A la recherche de l’uranium caché
On peut craindre que, profitant de l’euphorie de Trump, le régime islamiste relance dans un secret encore plus impénétrable son programme nucléaire. D’autant plus que les agences de renseignements estiment que 408,6 kilos d’uranium enrichi à 60% ont échappé à la destruction et demeurent cachés par le gouvernement iranien dans des lieux qui n’ont pas été repérés. Avec ce matériel et son savoir nucléaire accumulé depuis plusieurs années, l’Iran mollarchique peut encore réserver de mauvaises surprises.
Les nuances apportées par le renseignement militaire étatsunien ont, comme l’on s’en doute, provoqué la colère de Donaldus Trumpus. Colère qui dévoile les dangers que l’ivresse du succès provoque sous le brushing présidentiel.
Non seulement, l’Irascible réclame le licenciement immédiat de la journaliste de CNN qui avait évoqué ce rapport de la Defense Intelligence Agency (DIA) mais encore il accuse les démocrates de trahison en ayant fait fuiter l’analyse de la DIA.
Le secrétaire américain à la Défense, Pete Hegseth, a indiqué que le FBI avait ouvert une enquête pour déterminer par quel cheminement cette évaluation préliminaire des frappes militaires étatsuniennes en Iran avait été rendue publique.
Le courant technofasciste
Depuis sa deuxième élection à la Maison-Blanche, Trump n’est plus seul. Tout un courant structuré idéologiquement le soutient; il s’agit d’une sorte de technofascisme alliant les libertariens et les technologies les plus en pointe avec les positions sociales, sociétales et politiques les plus rétrogrades, les plus régressives, les plus discriminatoires et les plus violentes.

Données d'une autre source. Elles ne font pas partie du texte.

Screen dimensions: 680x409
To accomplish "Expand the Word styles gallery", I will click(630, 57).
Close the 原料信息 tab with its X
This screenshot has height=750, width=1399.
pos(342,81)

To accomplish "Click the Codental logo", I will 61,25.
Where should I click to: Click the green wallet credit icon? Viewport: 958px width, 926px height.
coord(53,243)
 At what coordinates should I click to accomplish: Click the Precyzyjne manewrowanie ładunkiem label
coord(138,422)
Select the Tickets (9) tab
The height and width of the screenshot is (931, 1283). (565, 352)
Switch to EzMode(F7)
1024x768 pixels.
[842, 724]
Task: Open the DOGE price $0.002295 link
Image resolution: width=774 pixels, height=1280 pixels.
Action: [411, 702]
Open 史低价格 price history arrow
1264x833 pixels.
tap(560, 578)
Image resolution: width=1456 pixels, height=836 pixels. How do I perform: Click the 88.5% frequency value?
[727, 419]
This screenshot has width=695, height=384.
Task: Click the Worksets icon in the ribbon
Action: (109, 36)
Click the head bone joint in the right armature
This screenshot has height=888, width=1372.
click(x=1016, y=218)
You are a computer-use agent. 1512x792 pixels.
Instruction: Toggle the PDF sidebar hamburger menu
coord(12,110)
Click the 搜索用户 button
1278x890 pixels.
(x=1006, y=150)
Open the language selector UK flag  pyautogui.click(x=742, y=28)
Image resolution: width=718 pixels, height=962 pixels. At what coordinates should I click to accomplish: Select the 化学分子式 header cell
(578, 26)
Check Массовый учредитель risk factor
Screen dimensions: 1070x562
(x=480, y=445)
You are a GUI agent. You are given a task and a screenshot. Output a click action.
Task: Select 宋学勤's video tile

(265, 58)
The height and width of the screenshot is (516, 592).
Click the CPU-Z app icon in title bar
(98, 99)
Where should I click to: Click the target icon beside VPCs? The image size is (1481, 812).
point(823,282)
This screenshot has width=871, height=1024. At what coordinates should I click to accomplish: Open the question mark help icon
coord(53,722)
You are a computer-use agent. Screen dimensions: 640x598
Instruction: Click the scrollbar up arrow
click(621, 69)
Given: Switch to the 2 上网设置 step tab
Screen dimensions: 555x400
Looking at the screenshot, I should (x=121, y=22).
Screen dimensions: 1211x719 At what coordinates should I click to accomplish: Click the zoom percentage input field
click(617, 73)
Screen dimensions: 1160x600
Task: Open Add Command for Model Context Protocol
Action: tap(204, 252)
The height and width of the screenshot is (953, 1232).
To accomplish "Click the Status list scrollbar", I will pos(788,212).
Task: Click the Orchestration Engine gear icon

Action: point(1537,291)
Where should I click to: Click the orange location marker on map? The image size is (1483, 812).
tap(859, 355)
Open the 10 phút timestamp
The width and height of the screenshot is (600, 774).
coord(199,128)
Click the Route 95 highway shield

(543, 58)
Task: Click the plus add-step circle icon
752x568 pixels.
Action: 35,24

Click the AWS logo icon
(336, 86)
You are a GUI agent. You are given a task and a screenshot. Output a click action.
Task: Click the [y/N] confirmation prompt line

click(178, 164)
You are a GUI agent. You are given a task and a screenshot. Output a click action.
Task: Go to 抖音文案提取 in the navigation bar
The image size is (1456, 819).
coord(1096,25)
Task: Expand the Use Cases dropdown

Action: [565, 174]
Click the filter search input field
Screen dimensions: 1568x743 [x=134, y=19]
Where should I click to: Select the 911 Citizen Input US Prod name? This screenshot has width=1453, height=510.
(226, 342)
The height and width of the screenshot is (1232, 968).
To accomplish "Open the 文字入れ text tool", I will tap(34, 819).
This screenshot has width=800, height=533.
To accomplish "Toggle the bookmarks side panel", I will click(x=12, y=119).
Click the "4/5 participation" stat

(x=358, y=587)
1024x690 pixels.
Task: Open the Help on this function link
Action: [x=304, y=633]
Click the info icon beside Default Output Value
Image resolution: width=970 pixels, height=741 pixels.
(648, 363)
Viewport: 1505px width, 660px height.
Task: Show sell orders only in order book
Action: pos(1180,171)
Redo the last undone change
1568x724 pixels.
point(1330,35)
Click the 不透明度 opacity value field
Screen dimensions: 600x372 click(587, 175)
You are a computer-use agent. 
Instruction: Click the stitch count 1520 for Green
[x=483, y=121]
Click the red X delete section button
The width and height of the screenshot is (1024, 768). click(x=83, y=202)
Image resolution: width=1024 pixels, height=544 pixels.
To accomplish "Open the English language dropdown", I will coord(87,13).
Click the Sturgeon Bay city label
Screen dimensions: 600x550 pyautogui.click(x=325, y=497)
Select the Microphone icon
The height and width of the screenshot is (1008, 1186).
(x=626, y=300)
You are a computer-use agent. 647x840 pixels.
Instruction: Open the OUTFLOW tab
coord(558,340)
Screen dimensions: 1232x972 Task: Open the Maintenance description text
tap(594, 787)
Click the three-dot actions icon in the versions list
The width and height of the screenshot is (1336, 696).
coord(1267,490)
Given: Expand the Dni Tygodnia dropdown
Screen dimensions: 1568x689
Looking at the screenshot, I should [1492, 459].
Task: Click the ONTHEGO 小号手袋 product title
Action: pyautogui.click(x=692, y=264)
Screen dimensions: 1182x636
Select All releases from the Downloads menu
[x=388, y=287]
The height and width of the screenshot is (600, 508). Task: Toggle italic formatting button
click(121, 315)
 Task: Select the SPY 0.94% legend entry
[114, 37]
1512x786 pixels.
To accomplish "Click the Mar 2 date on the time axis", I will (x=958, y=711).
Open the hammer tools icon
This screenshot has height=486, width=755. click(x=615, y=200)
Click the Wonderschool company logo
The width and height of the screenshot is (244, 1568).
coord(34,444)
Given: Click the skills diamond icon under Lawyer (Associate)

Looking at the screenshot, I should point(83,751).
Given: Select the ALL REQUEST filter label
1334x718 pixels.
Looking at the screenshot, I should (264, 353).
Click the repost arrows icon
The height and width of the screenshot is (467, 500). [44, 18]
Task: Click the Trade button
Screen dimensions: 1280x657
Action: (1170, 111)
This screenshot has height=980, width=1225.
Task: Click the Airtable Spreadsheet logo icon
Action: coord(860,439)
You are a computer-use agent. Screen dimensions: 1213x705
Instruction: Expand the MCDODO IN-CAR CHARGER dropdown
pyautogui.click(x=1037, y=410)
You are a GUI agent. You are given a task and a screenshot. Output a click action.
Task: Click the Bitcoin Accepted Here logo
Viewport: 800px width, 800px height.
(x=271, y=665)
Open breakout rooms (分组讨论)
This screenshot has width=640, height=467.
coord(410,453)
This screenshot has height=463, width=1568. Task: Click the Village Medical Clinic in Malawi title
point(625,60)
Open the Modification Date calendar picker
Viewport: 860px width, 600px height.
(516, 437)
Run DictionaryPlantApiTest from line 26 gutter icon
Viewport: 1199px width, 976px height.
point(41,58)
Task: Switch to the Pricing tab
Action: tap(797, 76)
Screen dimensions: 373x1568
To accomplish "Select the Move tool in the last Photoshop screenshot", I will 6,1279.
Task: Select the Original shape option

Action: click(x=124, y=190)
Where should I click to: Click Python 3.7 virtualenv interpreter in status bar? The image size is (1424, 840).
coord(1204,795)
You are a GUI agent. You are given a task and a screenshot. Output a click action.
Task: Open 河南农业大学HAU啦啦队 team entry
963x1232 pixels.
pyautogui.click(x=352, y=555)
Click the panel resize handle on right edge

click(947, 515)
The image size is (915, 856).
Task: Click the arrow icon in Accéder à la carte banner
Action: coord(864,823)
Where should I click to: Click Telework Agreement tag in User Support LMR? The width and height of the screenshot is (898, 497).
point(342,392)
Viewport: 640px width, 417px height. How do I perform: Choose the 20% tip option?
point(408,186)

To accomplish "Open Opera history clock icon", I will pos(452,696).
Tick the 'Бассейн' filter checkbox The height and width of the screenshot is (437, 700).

Ce technofascisme cherche à supprimer toutes les mesures contre les discriminations raciales, tous les programmes d’aides aux familles pauvres afin qu’aucune loi ne vienne entraver le capitalisme rendu à l’état sauvage, un capitalisme de mecs blancs bien sûr.
Pour ce faire, il faut vider la démocratie des Etats-Unis de leur substance. C’est ce que Donald Trump est en train d’accomplir en s’attaquant au pouvoir judiciaire, aux sciences sociales, aux médias indépendants, aux grandes universités et maintenant à l’opposition démocrate.
Memento mori
Après ses succès sur la scène internationale, la tentation est grande pour lui d’accélérer encore plus ses atteintes à la démocratie étatsunienne. Et à ce genre de tentation, le président étatsunien a toujours cédé.
Nous sommes loin de la sagesse des Romains de l’Antiquité. Lorsqu’un de leurs généraux revenait couvert de gloire après la bataille, un esclave était délégué pour l’accompagner sur le char du
triomphe afin de lui rappeler régulièrement son état de simple mortel: Hominem te esse memento.
Aujourd’hui personne ne vient murmurer à l’oreille de Trump: memento mori.
Jean-Noël Cuénod
(1) Le Capitole, plus petite colline de Rome, était le lieu du pouvoir dans l’Antiquité. Les condamnés à mort étaient précipités du haut de la Roche Tarpéienne.